NEW DELHI, 14April 2026 ,In a significant development ahead of the West Bengal Assembly elections, the Supreme Court of India on Tuesday declined to grant interim voting rights to nearly 27 lakh voters whose names were deleted from the electoral rolls during the Special Intensive Revision (SIR) exercise.A Bench comprising Chief Justice Surya Kant and Justice Joymalya Bagchi refused to permit provisional inclusion of these voters, noting that their appeals against exclusion are still pending before the designated electoral tribunals. The court made it clear that allowing such large-scale interim participation could disrupt the sanctity and finality of the electoral rolls at a crucial pre-election stage.
The Bench underscored that the electoral rolls had already been frozen on April 9 in accordance with established procedures, and any intervention at this juncture would risk administrative complications and potential disputes during polling. “Once the rolls are finalised, any ad hoc inclusion may lead to uncertainty and undermine the integrity of the electoral process,” the court observed during the hearing.The petitioners had sought temporary voting rights for those excluded, arguing that denial of franchise—pending adjudication of their claims—would effectively disenfranchise lakhs of genuine voters.
They contended that many exclusions were arbitrary or due to procedural lapses, and that the right to vote, though statutory, carries constitutional significance in a democratic framework.However, the court held that due process must be followed and that remedies already exist within the legal framework. It emphasised that affected individuals have the option of pursuing their claims before electoral tribunals, whose decisions could lead to their inclusion in subsequent supplementary rolls.

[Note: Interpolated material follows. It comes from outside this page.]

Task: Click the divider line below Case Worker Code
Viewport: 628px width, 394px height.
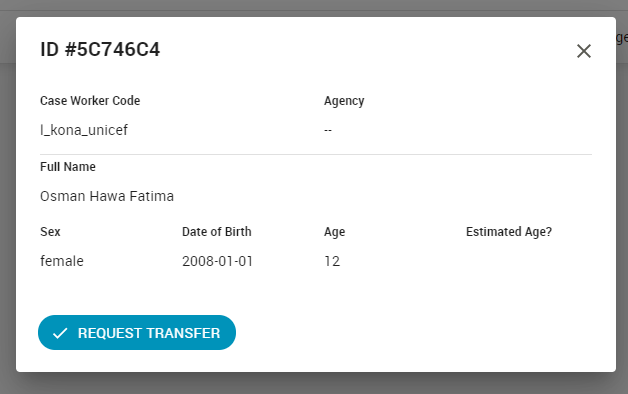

The ruling is expected to have far-reaching political implications in West Bengal, where electoral margins are often narrow and voter participation plays a decisive role. Political parties have already expressed sharply divided views on the issue, with opposition groups alleging large-scale disenfranchisement, while the authorities maintain that the revision exercise was conducted transparently and in line with legal norms. With the election process now moving into its final phase, the excluded voters will have to await tribunal decisions for any future inclusion, effectively barring them from participating in the upcoming polls unless relief is granted at a later stage.